LA MEILLEURE PART DES HOMMES – Tristan Garcia

Roman français / 2008 / Prix de Flore
J’ai réfléchi à deux fois avant de publier ma première chronique de 2009… Et finalement le choix d’écrire sur le premier roman d’un jeune auteur français m’est apparu évident et nécessaire. Parce que oui il existe encore en France des êtres humains pas trop abrutis par les médias, capables d’analyser les situations et de rêver et faire rire dans un monde à tendance cynico-dépressif.

Tristan Garcia a 27 ans, publie un premier roman, chez Gallimard de surcroit et rafle un prix de Flore très mérité. Il narre une époque qu’il n’a pas vécu, les années SIDA dans la communauté homosexuelle française des 80’s, c’est déjà ambitieux. Mais il se paye également le luxe de faire un récit à la première personne à travers un personnage… féminin. Chapeau bas.

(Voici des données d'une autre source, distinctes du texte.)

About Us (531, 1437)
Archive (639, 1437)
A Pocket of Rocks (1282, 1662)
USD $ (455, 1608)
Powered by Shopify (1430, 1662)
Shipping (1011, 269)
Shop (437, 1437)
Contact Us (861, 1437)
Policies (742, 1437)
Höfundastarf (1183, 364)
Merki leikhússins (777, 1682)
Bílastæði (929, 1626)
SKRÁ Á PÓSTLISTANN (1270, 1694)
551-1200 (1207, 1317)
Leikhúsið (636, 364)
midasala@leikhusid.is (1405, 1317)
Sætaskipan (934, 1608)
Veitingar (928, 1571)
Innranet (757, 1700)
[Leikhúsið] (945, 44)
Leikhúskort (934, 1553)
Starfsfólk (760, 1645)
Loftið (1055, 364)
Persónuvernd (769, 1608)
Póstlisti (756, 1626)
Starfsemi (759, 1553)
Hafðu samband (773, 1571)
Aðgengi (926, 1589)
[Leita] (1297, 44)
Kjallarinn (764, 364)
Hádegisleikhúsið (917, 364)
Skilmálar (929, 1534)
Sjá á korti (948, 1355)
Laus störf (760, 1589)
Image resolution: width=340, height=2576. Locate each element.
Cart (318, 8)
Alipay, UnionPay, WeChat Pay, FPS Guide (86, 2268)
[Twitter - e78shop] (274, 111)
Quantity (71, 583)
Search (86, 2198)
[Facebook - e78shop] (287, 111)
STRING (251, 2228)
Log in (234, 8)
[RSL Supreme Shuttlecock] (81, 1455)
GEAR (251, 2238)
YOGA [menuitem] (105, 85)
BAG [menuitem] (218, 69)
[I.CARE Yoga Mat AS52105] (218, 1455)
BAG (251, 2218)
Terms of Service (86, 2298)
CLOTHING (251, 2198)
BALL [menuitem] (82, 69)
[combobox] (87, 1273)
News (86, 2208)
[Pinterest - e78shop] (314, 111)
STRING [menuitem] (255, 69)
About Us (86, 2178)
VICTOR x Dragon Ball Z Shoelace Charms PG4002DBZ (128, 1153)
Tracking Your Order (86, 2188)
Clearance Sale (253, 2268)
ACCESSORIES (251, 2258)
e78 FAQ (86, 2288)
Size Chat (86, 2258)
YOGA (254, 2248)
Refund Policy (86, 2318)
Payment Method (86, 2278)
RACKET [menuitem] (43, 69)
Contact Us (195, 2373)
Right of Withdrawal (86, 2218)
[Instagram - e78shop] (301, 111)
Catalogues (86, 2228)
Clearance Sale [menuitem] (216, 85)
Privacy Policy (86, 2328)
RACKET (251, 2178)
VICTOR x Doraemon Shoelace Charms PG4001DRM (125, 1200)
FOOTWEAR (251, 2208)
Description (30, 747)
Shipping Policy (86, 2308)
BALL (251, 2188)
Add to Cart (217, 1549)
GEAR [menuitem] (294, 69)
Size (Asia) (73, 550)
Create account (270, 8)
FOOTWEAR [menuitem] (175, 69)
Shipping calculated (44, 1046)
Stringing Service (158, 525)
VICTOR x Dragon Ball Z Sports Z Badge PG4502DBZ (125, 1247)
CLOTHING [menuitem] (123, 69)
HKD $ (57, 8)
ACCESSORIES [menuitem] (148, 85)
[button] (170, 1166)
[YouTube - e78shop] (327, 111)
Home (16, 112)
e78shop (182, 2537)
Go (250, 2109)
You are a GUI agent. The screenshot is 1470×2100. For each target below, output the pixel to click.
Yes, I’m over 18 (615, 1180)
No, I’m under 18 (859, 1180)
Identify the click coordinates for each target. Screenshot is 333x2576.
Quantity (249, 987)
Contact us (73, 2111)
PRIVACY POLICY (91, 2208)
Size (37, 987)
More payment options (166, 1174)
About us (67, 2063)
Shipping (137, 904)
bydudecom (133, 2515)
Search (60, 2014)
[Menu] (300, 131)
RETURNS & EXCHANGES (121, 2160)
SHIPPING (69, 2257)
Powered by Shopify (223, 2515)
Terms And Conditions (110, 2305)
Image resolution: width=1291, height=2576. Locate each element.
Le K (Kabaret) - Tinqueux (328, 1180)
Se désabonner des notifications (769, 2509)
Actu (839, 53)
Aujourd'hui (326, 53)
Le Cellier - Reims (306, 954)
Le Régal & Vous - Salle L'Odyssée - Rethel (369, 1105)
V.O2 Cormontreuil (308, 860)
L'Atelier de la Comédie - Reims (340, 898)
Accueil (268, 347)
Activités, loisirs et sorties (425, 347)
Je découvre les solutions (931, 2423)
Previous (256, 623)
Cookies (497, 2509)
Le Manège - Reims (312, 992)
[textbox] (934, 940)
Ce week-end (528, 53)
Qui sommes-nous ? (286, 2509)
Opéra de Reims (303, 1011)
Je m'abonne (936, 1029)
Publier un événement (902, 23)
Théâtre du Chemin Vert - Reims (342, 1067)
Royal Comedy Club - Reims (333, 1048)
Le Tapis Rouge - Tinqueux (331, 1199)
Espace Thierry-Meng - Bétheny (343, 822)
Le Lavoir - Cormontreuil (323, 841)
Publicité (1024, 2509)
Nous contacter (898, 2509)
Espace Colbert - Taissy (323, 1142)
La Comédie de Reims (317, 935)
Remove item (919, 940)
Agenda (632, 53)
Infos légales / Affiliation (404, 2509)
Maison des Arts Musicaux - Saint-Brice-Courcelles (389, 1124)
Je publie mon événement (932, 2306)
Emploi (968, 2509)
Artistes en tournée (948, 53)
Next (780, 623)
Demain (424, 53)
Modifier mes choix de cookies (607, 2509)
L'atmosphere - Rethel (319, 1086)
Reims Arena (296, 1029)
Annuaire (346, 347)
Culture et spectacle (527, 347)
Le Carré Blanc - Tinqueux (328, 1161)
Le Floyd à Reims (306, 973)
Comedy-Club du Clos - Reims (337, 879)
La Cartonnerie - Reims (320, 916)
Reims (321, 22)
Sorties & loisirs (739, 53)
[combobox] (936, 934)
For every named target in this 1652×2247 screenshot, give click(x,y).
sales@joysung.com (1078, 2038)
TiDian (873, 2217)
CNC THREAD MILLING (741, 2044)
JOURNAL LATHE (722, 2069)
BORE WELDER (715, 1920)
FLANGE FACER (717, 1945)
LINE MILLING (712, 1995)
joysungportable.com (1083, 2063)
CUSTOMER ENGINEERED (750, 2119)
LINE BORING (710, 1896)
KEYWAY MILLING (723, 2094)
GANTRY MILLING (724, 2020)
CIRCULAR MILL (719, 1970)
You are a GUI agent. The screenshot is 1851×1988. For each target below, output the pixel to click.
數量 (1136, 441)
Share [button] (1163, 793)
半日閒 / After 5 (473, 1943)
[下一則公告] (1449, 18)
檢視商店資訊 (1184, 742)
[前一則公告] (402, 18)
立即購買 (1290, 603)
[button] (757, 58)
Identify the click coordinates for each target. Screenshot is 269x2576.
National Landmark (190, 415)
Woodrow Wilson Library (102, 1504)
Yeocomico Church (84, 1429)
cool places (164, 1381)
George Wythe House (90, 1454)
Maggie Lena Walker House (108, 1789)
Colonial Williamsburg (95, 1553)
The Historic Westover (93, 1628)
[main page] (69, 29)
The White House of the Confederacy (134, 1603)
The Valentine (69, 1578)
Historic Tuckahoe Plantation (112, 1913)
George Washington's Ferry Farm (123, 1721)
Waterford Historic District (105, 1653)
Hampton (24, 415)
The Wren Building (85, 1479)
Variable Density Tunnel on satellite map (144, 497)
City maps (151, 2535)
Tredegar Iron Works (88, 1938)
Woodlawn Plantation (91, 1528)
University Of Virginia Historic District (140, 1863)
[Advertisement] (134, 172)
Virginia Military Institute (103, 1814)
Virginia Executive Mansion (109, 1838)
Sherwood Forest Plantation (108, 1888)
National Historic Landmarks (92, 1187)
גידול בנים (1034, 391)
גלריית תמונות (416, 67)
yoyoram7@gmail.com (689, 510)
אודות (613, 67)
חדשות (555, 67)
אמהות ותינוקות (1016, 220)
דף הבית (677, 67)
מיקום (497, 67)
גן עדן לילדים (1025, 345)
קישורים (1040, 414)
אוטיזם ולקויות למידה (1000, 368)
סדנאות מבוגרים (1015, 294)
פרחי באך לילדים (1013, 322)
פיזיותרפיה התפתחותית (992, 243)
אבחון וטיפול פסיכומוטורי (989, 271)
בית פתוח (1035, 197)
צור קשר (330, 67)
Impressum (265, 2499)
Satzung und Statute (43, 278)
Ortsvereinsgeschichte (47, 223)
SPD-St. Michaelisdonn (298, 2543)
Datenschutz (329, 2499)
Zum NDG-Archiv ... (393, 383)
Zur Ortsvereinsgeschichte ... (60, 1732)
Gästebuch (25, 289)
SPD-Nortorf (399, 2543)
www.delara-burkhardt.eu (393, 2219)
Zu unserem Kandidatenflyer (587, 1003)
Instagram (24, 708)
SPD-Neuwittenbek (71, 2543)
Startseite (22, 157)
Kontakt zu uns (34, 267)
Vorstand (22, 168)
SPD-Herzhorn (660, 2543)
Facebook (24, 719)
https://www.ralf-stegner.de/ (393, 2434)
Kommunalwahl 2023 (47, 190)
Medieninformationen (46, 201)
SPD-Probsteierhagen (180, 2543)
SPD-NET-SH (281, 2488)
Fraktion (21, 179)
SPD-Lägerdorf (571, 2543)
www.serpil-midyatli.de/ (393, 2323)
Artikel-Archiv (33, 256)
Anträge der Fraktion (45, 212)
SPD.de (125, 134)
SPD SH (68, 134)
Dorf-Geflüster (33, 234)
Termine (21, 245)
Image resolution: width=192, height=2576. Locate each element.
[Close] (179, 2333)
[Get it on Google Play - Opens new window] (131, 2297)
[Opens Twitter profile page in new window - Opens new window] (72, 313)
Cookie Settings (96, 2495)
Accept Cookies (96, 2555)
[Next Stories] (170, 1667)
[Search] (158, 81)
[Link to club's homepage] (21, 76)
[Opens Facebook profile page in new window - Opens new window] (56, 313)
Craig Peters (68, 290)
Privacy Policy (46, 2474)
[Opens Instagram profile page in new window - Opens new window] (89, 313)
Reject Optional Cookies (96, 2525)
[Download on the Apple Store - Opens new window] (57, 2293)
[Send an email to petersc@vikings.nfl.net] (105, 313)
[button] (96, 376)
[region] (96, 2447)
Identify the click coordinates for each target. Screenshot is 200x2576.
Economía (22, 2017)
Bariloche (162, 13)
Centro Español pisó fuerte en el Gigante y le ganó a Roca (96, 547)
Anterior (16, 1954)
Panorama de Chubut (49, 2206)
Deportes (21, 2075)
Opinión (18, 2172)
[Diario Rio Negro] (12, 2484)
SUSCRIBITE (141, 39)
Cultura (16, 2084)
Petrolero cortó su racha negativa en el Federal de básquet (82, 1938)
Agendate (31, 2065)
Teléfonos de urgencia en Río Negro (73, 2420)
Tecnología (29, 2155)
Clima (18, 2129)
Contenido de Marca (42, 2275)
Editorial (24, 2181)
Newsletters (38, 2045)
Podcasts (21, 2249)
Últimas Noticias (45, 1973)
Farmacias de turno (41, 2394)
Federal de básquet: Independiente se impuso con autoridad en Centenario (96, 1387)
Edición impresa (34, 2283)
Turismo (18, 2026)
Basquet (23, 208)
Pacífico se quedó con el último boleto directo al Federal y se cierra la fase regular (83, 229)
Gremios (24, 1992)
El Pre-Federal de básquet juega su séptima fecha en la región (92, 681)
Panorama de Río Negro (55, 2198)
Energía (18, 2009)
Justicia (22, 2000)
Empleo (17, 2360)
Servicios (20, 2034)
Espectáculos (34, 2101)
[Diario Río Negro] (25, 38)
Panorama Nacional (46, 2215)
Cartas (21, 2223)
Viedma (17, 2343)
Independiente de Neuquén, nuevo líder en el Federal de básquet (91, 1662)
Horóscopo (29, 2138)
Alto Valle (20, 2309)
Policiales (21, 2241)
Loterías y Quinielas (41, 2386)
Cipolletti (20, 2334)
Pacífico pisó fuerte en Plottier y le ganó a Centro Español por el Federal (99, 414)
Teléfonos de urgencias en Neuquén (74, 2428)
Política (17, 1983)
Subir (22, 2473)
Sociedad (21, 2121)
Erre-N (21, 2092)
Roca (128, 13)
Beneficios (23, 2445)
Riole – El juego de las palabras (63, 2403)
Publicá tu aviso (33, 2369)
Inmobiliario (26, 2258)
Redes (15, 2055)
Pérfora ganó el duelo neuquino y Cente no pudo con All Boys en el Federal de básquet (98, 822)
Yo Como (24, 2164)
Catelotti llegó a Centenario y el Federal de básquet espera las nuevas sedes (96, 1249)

Je dois reconnaître que j’ai du mal à apprécier la littérature française contemporaine ces dernières années pour une raison simple : c’est écrit avec les pieds, ça raconte des histoires sans intérêt et les gens en raffolent (ce qui n’aide pas à se faire publier des auteurs talentueux). Ma dernière déception ? Impossible de dépasser les 20 premières pages de Saad Saad (Eric Emmanuel Schmidt) tant l’écriture laisse à désirer (niveau 3ème et encore je suis gentille). J’ai rapporté illico le bouquin dans son rayonnage de la librairie et lui ai choisi un successeur bien plus intéressant, La meilleure part des hommes. Coup d’œil à l’écriture : diantre il sait rédiger en français, avec certes quelques tics de syntaxes un peu pénibles (virgules parfois à outrance) mais une fluidité et une retranscription du langage parlé assez fabuleuse :

« J’voudrais qu’tu m’prennes, tu vois, comme ça, sans capote, j’voudrais qu’tu m’fasses ça comme un bébé tu comprends ? J’voudrais qu’tu m’foutes ça dans le ventre, c’est comme un enfant qu’tu m’fais, non ? »

Pas de longueurs méritant d’être critiquées, pas de figures de style et abus de fioritures littéraires… non ce jeune homme a tout d’un bon.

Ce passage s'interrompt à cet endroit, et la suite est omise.